**What you need to do:** Show each line of the entries below in which the word "list" appears.

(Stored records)
——
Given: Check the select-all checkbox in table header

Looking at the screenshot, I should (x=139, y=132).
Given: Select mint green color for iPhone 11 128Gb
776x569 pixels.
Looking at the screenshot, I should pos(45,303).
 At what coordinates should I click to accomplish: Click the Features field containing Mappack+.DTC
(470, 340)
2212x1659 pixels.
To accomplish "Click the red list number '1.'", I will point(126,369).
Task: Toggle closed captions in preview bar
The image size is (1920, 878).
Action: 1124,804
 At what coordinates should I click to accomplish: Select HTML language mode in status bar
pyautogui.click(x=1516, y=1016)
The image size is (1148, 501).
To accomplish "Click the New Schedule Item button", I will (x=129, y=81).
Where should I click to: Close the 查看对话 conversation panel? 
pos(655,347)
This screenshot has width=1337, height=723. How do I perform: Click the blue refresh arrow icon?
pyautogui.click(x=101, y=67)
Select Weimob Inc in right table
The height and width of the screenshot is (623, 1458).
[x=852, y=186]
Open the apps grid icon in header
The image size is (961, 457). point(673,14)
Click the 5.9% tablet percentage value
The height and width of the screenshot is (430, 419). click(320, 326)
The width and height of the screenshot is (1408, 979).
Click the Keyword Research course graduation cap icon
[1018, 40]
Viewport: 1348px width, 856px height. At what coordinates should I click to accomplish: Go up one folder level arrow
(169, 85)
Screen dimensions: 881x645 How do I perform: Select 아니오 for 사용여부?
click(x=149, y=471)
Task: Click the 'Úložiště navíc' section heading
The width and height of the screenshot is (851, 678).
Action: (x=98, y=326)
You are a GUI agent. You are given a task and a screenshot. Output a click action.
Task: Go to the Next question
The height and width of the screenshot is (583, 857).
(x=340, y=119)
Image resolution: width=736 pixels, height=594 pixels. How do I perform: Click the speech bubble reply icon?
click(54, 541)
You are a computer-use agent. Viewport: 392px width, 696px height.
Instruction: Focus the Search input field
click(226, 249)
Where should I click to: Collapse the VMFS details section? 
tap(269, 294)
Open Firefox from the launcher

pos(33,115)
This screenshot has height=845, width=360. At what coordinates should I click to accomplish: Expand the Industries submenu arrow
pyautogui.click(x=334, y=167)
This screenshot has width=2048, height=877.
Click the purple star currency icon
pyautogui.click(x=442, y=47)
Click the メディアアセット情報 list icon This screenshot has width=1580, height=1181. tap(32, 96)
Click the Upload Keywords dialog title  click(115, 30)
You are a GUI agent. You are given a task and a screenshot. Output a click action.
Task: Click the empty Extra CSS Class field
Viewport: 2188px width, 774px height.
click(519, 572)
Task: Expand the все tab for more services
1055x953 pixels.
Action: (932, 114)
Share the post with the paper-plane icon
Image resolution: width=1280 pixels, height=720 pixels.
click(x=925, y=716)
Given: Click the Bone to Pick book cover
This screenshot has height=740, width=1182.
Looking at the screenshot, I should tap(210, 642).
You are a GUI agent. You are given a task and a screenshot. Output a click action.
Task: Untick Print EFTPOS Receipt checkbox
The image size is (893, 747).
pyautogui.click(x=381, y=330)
——
**Answer below:**
To accomplish "Click the red list number '1.'", I will point(126,369).
Click the メディアアセット情報 list icon This screenshot has width=1580, height=1181. tap(32, 96)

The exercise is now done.